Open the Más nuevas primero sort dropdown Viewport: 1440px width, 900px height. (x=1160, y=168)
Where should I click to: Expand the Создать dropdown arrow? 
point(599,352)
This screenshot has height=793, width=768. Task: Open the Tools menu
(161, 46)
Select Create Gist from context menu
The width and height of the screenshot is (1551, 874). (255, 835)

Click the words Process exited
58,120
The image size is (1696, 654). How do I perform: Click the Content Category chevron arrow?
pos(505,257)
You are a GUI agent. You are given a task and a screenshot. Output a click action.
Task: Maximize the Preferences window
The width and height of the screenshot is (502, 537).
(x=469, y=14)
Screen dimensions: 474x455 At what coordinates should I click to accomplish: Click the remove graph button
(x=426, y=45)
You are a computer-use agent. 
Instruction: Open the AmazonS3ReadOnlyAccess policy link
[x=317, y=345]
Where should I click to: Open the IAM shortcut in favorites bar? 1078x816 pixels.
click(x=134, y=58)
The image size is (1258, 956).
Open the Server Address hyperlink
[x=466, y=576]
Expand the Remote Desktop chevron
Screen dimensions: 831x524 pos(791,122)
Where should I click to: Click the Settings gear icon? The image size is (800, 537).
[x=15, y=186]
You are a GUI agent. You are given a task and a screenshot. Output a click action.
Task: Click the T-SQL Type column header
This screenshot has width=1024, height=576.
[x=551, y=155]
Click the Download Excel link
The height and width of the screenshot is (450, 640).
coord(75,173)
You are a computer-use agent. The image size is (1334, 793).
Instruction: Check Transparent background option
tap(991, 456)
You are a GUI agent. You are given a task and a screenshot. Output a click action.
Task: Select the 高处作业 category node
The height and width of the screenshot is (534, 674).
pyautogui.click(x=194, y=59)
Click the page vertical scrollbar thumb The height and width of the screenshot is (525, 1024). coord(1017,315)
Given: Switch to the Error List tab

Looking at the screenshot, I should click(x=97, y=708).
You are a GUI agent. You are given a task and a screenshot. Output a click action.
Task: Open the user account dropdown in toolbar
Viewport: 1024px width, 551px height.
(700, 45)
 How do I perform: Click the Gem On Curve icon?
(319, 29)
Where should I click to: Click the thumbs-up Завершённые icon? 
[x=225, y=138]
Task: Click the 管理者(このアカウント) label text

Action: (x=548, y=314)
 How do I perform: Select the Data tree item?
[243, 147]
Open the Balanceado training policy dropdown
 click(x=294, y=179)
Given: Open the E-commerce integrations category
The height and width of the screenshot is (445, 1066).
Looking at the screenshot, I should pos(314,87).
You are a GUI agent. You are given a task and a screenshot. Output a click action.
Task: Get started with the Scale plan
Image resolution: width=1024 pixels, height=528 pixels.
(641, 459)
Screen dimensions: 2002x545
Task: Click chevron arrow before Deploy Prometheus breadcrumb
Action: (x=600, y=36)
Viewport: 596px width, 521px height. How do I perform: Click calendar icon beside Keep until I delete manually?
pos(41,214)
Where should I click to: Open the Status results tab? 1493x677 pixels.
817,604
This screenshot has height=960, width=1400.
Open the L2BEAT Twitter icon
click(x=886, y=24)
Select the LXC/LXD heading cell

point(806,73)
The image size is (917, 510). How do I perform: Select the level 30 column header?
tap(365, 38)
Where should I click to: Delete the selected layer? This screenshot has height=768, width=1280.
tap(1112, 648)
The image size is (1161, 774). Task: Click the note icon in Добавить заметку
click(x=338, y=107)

▶ **Exercise details**: Every record above needs to be restated exactly.

▶ **Solved problem**:
Open the Más nuevas primero sort dropdown Viewport: 1440px width, 900px height. (x=1160, y=168)
Where should I click to: Expand the Создать dropdown arrow? 
point(599,352)
This screenshot has height=793, width=768. Task: Open the Tools menu
(161, 46)
Select Create Gist from context menu
The width and height of the screenshot is (1551, 874). (255, 835)

Click the words Process exited
58,120
The image size is (1696, 654). How do I perform: Click the Content Category chevron arrow?
pos(505,257)
You are a GUI agent. You are given a task and a screenshot. Output a click action.
Task: Maximize the Preferences window
The width and height of the screenshot is (502, 537).
(x=469, y=14)
Screen dimensions: 474x455 At what coordinates should I click to accomplish: Click the remove graph button
(x=426, y=45)
You are a computer-use agent. 
Instruction: Open the AmazonS3ReadOnlyAccess policy link
[x=317, y=345]
Where should I click to: Open the IAM shortcut in favorites bar? 1078x816 pixels.
click(x=134, y=58)
The image size is (1258, 956).
Open the Server Address hyperlink
[x=466, y=576]
Expand the Remote Desktop chevron
Screen dimensions: 831x524 pos(791,122)
Where should I click to: Click the Settings gear icon? The image size is (800, 537).
[x=15, y=186]
You are a GUI agent. You are given a task and a screenshot. Output a click action.
Task: Click the T-SQL Type column header
This screenshot has width=1024, height=576.
[x=551, y=155]
Click the Download Excel link
The height and width of the screenshot is (450, 640).
coord(75,173)
You are a computer-use agent. The image size is (1334, 793).
Instruction: Check Transparent background option
tap(991, 456)
You are a GUI agent. You are given a task and a screenshot. Output a click action.
Task: Select the 高处作业 category node
The height and width of the screenshot is (534, 674).
pyautogui.click(x=194, y=59)
Click the page vertical scrollbar thumb The height and width of the screenshot is (525, 1024). coord(1017,315)
Given: Switch to the Error List tab

Looking at the screenshot, I should click(x=97, y=708).
You are a GUI agent. You are given a task and a screenshot. Output a click action.
Task: Open the user account dropdown in toolbar
Viewport: 1024px width, 551px height.
(700, 45)
 How do I perform: Click the Gem On Curve icon?
(319, 29)
Where should I click to: Click the thumbs-up Завершённые icon? 
[x=225, y=138]
Task: Click the 管理者(このアカウント) label text

Action: (x=548, y=314)
 How do I perform: Select the Data tree item?
[243, 147]
Open the Balanceado training policy dropdown
 click(x=294, y=179)
Given: Open the E-commerce integrations category
The height and width of the screenshot is (445, 1066).
Looking at the screenshot, I should pos(314,87).
You are a GUI agent. You are given a task and a screenshot. Output a click action.
Task: Get started with the Scale plan
Image resolution: width=1024 pixels, height=528 pixels.
(641, 459)
Screen dimensions: 2002x545
Task: Click chevron arrow before Deploy Prometheus breadcrumb
Action: (x=600, y=36)
Viewport: 596px width, 521px height. How do I perform: Click calendar icon beside Keep until I delete manually?
pos(41,214)
Where should I click to: Open the Status results tab? 1493x677 pixels.
817,604
This screenshot has height=960, width=1400.
Open the L2BEAT Twitter icon
click(x=886, y=24)
Select the LXC/LXD heading cell

point(806,73)
The image size is (917, 510). How do I perform: Select the level 30 column header?
tap(365, 38)
Where should I click to: Delete the selected layer? This screenshot has height=768, width=1280.
tap(1112, 648)
The image size is (1161, 774). Task: Click the note icon in Добавить заметку
click(x=338, y=107)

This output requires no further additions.